The company reported that revenue was already recovering in August and September, and Fonseca said that the movement continued in the fourth quarter, but he does not know whether this will represent a sequential increase.
Sequoia is one of the companies that debuted on the stock exchange during the pandemic, with a terrible performance since then. Since the IPO, the company has lost 97% of its market value, and the stock now trades at R$0.38, with the company worth R$134 million on B3.
At its peak, the company delivered one of every six Brazilian e-commerce orders, and its shares traded at R$30. Then came a series of problems: falling retail sales, rising interest rates (which made debt skyrocketed) and the interruption of credit lines for the risk drawn following the fraud at Americanas, which directly affected the company’s cash flow.

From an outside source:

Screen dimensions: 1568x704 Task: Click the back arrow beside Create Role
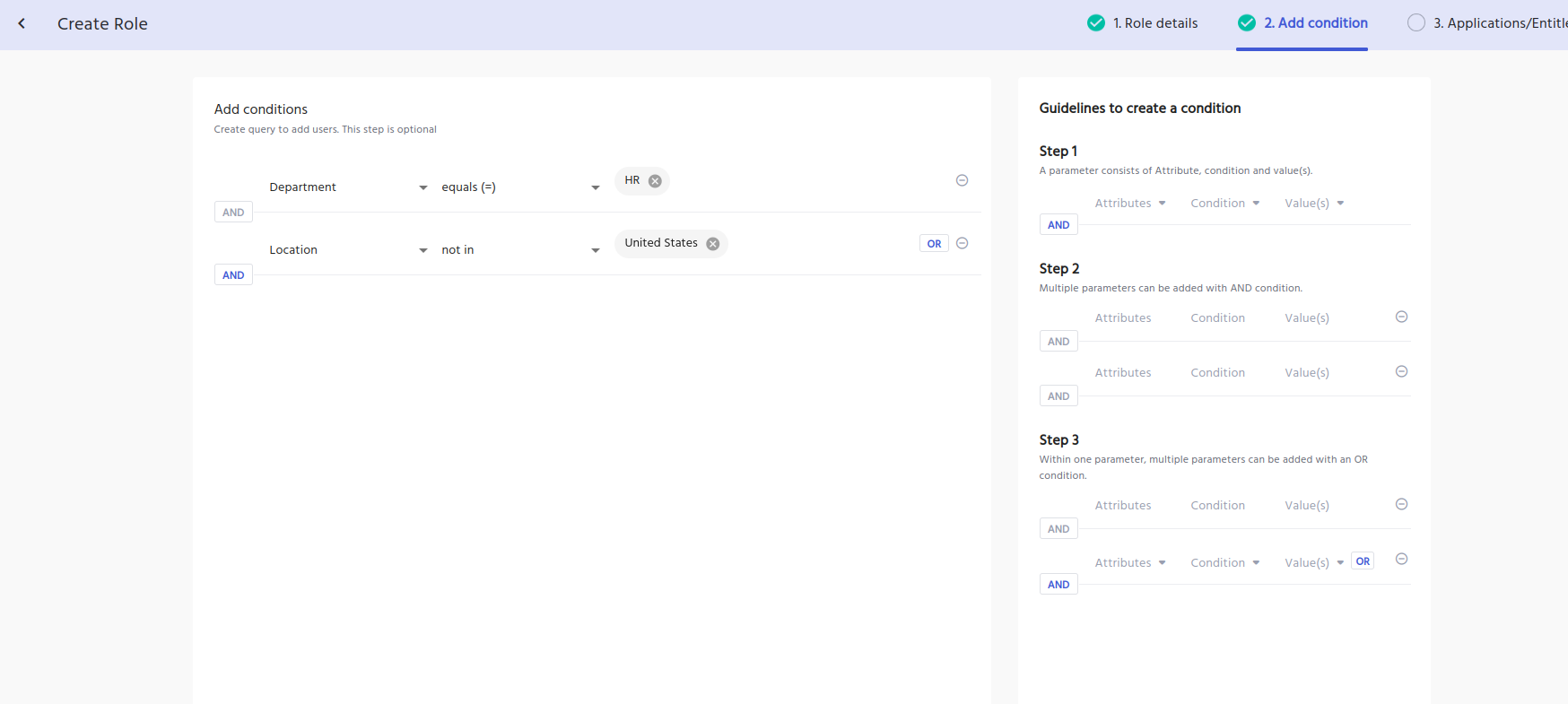pyautogui.click(x=22, y=24)
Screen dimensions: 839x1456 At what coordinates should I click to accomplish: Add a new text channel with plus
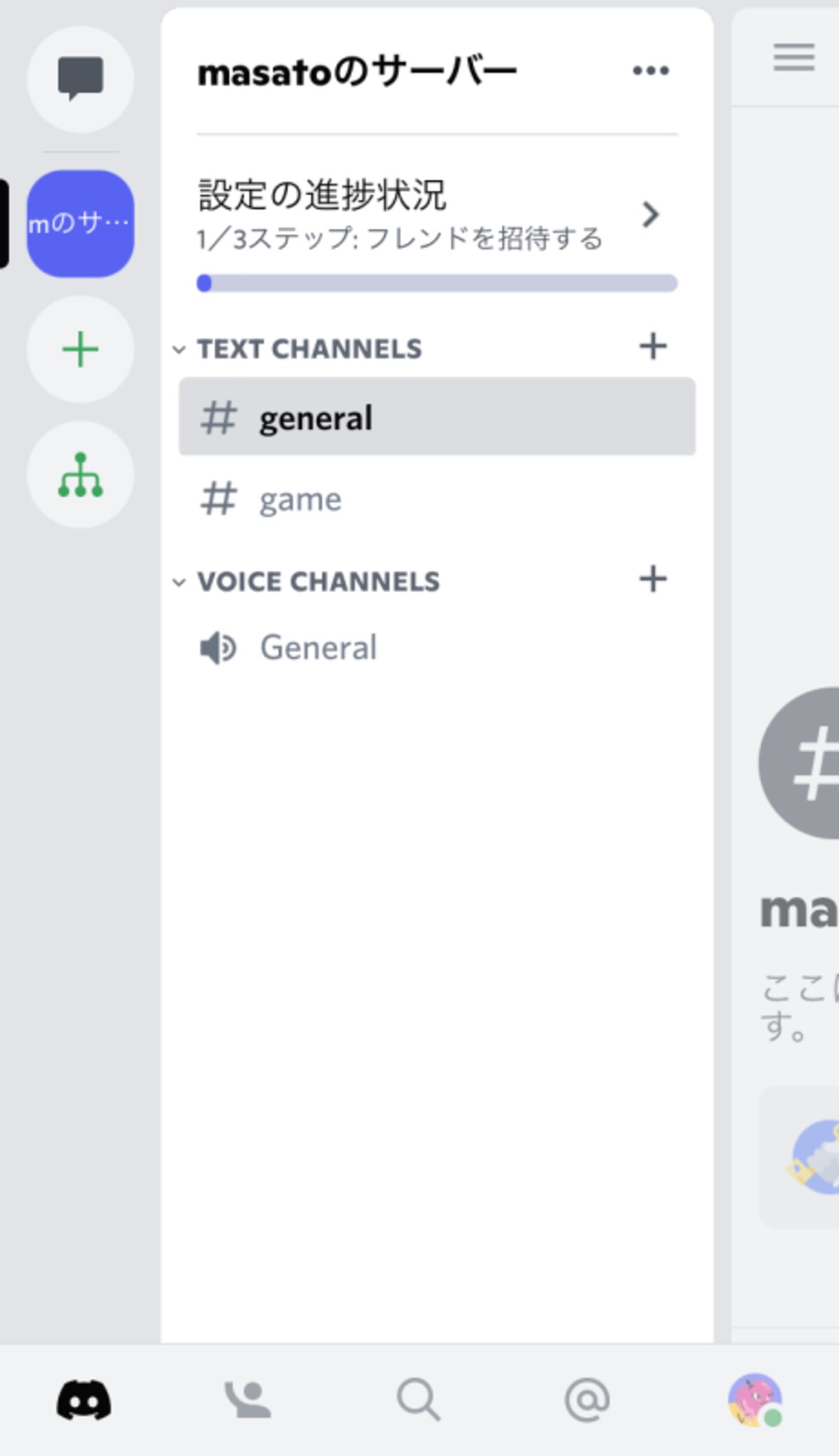click(x=653, y=346)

According to Fonseca, in addition to the perfect storm, the company also invested in business lines that were far from being a good idea, such as the transport of heavy products, such as white and brown goods.
This year, Sequoia set aside delivery of these products to focus on items weighing up to 12.5 kilos, and this will continue to be the focus of the business going forward.
Fonseca does not see a strong recovery in retail next year, but predicts that the company will be able to deliver results regardless of the macroeconomic scenario.